• EXERCISE
Copy out everything from the line containing "is (813, 391)." down to the line containing "Action: 1709,935", both of those lines included, without changing a character.

— start RECORDS PROVIDED —

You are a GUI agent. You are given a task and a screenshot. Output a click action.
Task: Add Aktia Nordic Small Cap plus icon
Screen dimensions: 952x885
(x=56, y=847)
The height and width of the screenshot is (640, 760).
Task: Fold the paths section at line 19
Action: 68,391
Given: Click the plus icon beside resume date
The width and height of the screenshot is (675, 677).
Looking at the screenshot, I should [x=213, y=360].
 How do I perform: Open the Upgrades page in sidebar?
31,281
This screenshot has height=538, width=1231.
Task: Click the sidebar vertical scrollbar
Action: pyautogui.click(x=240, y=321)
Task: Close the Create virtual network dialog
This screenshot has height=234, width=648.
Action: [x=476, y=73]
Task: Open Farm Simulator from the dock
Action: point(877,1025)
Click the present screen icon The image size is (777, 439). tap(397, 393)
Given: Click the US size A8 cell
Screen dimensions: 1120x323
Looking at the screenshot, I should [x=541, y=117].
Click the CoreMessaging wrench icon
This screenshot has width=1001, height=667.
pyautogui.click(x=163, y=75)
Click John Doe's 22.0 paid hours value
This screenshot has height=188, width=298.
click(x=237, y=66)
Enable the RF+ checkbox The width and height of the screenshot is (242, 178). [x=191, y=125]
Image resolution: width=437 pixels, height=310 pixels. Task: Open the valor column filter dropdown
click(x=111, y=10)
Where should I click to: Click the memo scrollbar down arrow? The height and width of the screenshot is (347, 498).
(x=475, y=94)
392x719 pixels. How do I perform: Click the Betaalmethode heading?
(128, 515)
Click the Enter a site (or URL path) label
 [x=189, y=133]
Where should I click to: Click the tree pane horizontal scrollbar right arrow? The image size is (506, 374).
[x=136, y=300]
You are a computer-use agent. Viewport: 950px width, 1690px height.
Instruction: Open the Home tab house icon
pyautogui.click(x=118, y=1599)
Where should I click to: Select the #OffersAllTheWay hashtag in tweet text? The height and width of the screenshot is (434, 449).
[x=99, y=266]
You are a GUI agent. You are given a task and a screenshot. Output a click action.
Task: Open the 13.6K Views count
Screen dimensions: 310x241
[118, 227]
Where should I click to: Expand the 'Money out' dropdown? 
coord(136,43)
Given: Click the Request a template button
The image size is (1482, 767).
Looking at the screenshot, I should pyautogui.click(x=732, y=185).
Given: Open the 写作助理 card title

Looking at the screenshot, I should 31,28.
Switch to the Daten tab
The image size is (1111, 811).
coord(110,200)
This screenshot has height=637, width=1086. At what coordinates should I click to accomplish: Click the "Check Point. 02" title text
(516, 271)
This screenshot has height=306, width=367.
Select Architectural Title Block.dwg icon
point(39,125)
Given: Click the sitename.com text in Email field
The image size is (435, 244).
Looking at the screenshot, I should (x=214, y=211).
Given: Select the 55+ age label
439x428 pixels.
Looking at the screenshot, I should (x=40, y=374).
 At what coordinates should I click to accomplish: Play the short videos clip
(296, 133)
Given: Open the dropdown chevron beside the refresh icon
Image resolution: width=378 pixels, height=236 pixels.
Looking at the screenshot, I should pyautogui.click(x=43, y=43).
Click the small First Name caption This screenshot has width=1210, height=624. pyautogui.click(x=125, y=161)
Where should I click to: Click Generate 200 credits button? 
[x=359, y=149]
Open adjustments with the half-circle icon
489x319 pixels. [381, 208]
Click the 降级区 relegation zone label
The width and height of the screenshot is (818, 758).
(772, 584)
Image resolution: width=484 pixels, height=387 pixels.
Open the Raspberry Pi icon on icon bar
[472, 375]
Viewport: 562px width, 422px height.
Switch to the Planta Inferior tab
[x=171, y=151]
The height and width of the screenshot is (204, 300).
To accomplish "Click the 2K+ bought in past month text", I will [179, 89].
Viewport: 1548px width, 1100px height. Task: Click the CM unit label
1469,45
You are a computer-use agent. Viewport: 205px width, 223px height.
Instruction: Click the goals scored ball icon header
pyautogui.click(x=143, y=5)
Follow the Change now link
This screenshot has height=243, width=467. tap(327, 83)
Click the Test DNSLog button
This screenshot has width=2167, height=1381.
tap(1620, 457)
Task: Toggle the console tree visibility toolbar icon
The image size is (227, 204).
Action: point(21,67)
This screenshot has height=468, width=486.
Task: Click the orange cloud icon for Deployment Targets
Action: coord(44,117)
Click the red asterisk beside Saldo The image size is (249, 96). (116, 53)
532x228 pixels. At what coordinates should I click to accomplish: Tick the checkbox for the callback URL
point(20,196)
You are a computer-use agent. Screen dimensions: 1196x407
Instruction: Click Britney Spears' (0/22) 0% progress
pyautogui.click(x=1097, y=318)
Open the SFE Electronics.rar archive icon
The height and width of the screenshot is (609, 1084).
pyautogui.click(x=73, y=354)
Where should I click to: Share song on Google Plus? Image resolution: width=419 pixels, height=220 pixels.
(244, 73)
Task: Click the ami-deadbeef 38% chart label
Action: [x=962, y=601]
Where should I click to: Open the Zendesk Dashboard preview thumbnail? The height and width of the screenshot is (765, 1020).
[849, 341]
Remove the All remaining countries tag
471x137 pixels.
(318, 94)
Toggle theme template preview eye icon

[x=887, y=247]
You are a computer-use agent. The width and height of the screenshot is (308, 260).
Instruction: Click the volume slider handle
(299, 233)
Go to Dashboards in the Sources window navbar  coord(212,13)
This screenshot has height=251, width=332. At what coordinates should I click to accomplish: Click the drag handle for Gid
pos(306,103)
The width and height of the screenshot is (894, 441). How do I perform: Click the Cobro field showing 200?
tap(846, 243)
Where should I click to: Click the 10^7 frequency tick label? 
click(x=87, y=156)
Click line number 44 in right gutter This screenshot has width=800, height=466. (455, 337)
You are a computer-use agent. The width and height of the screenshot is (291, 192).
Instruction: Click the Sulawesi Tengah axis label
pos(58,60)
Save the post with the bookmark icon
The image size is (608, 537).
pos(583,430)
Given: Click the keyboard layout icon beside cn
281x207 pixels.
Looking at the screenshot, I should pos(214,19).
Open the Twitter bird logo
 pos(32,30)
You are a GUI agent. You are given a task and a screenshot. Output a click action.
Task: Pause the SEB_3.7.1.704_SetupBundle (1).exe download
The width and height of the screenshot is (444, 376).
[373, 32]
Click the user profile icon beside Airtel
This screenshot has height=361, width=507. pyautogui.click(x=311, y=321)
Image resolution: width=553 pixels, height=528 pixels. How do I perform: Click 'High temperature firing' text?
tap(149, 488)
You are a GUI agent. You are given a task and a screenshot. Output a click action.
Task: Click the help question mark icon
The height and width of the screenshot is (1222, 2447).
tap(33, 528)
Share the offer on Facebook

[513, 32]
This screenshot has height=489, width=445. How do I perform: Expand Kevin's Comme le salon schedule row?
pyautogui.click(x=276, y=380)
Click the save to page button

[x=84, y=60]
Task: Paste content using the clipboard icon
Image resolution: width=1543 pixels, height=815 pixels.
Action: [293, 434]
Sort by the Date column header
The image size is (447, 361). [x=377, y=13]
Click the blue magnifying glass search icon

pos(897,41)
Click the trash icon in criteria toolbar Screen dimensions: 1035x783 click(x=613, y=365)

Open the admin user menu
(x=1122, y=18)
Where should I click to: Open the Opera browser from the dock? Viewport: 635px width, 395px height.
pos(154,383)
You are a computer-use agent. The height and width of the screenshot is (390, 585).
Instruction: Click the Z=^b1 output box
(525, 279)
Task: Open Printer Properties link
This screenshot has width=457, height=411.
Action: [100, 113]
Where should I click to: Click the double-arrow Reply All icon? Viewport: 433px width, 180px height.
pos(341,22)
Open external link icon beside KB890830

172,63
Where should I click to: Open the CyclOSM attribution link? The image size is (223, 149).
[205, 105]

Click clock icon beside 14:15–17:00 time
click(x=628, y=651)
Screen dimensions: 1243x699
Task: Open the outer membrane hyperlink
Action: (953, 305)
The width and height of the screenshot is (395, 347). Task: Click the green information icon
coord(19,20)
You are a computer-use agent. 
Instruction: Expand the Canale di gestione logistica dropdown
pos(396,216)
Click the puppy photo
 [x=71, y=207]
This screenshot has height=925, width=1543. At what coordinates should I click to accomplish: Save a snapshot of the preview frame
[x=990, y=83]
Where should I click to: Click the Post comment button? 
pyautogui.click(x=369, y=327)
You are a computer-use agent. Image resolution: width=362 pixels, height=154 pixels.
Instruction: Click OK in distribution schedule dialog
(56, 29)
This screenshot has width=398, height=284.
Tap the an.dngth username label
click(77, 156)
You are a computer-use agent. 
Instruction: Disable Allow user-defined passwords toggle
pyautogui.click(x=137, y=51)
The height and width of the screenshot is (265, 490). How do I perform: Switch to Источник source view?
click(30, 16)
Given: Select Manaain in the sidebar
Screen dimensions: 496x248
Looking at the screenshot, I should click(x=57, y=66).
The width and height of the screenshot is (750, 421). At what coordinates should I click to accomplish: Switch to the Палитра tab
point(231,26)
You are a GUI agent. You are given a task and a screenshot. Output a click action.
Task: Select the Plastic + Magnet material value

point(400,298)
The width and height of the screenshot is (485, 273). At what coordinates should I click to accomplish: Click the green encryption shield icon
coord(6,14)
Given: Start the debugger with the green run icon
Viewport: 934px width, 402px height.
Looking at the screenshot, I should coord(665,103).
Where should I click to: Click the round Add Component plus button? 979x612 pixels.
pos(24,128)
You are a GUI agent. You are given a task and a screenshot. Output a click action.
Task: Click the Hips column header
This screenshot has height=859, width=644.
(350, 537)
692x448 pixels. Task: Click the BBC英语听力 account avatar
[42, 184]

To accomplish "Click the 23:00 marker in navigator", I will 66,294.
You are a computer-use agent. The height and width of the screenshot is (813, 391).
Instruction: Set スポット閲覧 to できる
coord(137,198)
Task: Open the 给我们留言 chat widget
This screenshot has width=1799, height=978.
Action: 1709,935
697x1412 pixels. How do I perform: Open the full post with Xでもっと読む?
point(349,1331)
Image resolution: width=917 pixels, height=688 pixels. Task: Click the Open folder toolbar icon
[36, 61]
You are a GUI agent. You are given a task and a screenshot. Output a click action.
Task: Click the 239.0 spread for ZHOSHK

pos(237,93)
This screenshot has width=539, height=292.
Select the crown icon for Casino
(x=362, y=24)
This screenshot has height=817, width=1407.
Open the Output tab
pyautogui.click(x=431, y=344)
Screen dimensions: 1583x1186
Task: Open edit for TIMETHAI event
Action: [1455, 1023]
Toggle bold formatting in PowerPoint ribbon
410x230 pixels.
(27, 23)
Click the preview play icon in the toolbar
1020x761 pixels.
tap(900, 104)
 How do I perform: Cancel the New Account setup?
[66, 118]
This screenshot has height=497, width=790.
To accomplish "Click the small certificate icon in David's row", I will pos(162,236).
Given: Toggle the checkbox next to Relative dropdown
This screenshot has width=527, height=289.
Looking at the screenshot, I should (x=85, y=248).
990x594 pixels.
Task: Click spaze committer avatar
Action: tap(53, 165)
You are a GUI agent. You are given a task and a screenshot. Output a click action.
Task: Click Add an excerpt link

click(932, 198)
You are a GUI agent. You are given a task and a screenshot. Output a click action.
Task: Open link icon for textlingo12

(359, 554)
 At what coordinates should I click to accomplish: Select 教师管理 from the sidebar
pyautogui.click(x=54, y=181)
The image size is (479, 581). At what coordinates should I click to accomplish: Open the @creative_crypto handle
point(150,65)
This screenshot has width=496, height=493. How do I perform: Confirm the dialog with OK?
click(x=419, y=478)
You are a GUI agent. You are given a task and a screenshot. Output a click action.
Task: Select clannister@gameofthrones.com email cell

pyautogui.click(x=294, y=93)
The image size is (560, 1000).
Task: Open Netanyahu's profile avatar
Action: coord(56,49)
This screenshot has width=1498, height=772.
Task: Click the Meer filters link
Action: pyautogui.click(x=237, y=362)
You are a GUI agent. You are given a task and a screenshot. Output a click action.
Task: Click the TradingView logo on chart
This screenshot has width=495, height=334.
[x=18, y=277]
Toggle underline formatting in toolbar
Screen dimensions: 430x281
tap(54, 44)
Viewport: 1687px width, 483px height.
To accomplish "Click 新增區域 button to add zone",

— end RECORDS PROVIDED —

• RESPONSE FOR THIS EXERCISE
You are a computer-use agent. The height and width of the screenshot is (813, 391).
Instruction: Set スポット閲覧 to できる
coord(137,198)
Task: Open the 给我们留言 chat widget
This screenshot has width=1799, height=978.
Action: 1709,935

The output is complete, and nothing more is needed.